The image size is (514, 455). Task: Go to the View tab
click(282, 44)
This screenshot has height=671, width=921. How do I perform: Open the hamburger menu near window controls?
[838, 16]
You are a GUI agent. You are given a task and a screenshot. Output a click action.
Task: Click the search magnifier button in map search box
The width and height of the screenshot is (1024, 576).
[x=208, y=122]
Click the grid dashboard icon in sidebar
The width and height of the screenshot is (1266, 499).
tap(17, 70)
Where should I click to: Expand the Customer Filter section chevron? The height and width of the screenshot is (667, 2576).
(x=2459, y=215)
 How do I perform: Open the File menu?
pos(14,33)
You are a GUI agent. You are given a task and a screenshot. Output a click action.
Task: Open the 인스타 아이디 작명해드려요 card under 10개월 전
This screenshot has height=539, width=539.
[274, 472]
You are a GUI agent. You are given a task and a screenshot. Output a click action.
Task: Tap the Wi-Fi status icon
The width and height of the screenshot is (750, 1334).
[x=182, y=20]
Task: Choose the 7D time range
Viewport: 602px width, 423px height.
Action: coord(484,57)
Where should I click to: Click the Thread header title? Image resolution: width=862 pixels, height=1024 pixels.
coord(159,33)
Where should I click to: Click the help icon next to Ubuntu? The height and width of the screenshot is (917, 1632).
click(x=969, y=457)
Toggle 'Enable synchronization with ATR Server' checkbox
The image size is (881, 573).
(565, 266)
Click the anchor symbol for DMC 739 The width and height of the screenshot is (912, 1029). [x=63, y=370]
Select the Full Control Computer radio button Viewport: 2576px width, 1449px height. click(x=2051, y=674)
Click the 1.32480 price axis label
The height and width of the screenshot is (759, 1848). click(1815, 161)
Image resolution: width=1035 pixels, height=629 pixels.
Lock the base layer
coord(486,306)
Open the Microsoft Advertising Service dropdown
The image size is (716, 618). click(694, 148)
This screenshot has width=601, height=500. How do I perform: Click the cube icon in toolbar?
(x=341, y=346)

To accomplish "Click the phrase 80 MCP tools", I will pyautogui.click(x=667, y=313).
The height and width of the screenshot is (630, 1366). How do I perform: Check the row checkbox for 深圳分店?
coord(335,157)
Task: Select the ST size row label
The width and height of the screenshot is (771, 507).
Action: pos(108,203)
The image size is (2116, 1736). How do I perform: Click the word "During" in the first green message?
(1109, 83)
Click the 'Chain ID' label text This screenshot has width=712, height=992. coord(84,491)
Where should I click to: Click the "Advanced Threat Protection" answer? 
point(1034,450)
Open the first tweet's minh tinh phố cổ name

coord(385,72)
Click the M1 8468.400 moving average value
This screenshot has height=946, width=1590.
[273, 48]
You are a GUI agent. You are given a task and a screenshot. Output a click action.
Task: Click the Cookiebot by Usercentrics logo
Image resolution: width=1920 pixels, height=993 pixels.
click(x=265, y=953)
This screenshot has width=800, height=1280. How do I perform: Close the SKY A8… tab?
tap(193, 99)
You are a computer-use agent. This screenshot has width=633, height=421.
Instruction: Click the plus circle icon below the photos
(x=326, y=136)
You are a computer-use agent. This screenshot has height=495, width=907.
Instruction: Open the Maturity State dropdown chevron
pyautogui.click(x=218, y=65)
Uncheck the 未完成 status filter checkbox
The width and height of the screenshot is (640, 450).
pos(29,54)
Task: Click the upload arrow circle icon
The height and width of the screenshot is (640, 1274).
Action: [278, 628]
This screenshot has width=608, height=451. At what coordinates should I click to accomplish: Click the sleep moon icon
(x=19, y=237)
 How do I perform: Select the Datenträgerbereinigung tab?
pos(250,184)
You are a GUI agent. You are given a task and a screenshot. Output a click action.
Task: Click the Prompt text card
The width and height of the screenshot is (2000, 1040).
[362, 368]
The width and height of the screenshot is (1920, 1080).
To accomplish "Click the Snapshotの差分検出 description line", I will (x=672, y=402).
·····
= WHAT THE TASK REQUIRES =
Without altering a single word, transcribe the entries above.

= SOLUTION TO THIS TASK =
The image size is (514, 455). Task: Go to the View tab
click(282, 44)
This screenshot has height=671, width=921. How do I perform: Open the hamburger menu near window controls?
[838, 16]
You are a GUI agent. You are given a task and a screenshot. Output a click action.
Task: Click the search magnifier button in map search box
The width and height of the screenshot is (1024, 576).
[x=208, y=122]
Click the grid dashboard icon in sidebar
The width and height of the screenshot is (1266, 499).
tap(17, 70)
Where should I click to: Expand the Customer Filter section chevron? The height and width of the screenshot is (667, 2576).
(x=2459, y=215)
 How do I perform: Open the File menu?
pos(14,33)
You are a GUI agent. You are given a task and a screenshot. Output a click action.
Task: Open the 인스타 아이디 작명해드려요 card under 10개월 전
This screenshot has height=539, width=539.
[274, 472]
You are a GUI agent. You are given a task and a screenshot. Output a click action.
Task: Tap the Wi-Fi status icon
The width and height of the screenshot is (750, 1334).
[x=182, y=20]
Task: Choose the 7D time range
Viewport: 602px width, 423px height.
Action: coord(484,57)
Where should I click to: Click the Thread header title? Image resolution: width=862 pixels, height=1024 pixels.
coord(159,33)
Where should I click to: Click the help icon next to Ubuntu? The height and width of the screenshot is (917, 1632).
click(x=969, y=457)
Toggle 'Enable synchronization with ATR Server' checkbox
The image size is (881, 573).
(565, 266)
Click the anchor symbol for DMC 739 The width and height of the screenshot is (912, 1029). [x=63, y=370]
Select the Full Control Computer radio button Viewport: 2576px width, 1449px height. click(x=2051, y=674)
Click the 1.32480 price axis label
The height and width of the screenshot is (759, 1848). click(1815, 161)
Image resolution: width=1035 pixels, height=629 pixels.
Lock the base layer
coord(486,306)
Open the Microsoft Advertising Service dropdown
The image size is (716, 618). click(694, 148)
This screenshot has width=601, height=500. How do I perform: Click the cube icon in toolbar?
(x=341, y=346)

To accomplish "Click the phrase 80 MCP tools", I will pyautogui.click(x=667, y=313).
The height and width of the screenshot is (630, 1366). How do I perform: Check the row checkbox for 深圳分店?
coord(335,157)
Task: Select the ST size row label
The width and height of the screenshot is (771, 507).
Action: pos(108,203)
The image size is (2116, 1736). How do I perform: Click the word "During" in the first green message?
(1109, 83)
Click the 'Chain ID' label text This screenshot has width=712, height=992. coord(84,491)
Where should I click to: Click the "Advanced Threat Protection" answer? 
point(1034,450)
Open the first tweet's minh tinh phố cổ name

coord(385,72)
Click the M1 8468.400 moving average value
This screenshot has height=946, width=1590.
[273, 48]
You are a GUI agent. You are given a task and a screenshot. Output a click action.
Task: Click the Cookiebot by Usercentrics logo
Image resolution: width=1920 pixels, height=993 pixels.
click(x=265, y=953)
This screenshot has width=800, height=1280. How do I perform: Close the SKY A8… tab?
tap(193, 99)
You are a computer-use agent. This screenshot has width=633, height=421.
Instruction: Click the plus circle icon below the photos
(x=326, y=136)
You are a computer-use agent. This screenshot has height=495, width=907.
Instruction: Open the Maturity State dropdown chevron
pyautogui.click(x=218, y=65)
Uncheck the 未完成 status filter checkbox
The width and height of the screenshot is (640, 450).
pos(29,54)
Task: Click the upload arrow circle icon
The height and width of the screenshot is (640, 1274).
Action: [278, 628]
This screenshot has width=608, height=451. At what coordinates should I click to accomplish: Click the sleep moon icon
(x=19, y=237)
 How do I perform: Select the Datenträgerbereinigung tab?
pos(250,184)
You are a GUI agent. You are given a task and a screenshot. Output a click action.
Task: Click the Prompt text card
The width and height of the screenshot is (2000, 1040).
[362, 368]
The width and height of the screenshot is (1920, 1080).
To accomplish "Click the Snapshotの差分検出 description line", I will (x=672, y=402).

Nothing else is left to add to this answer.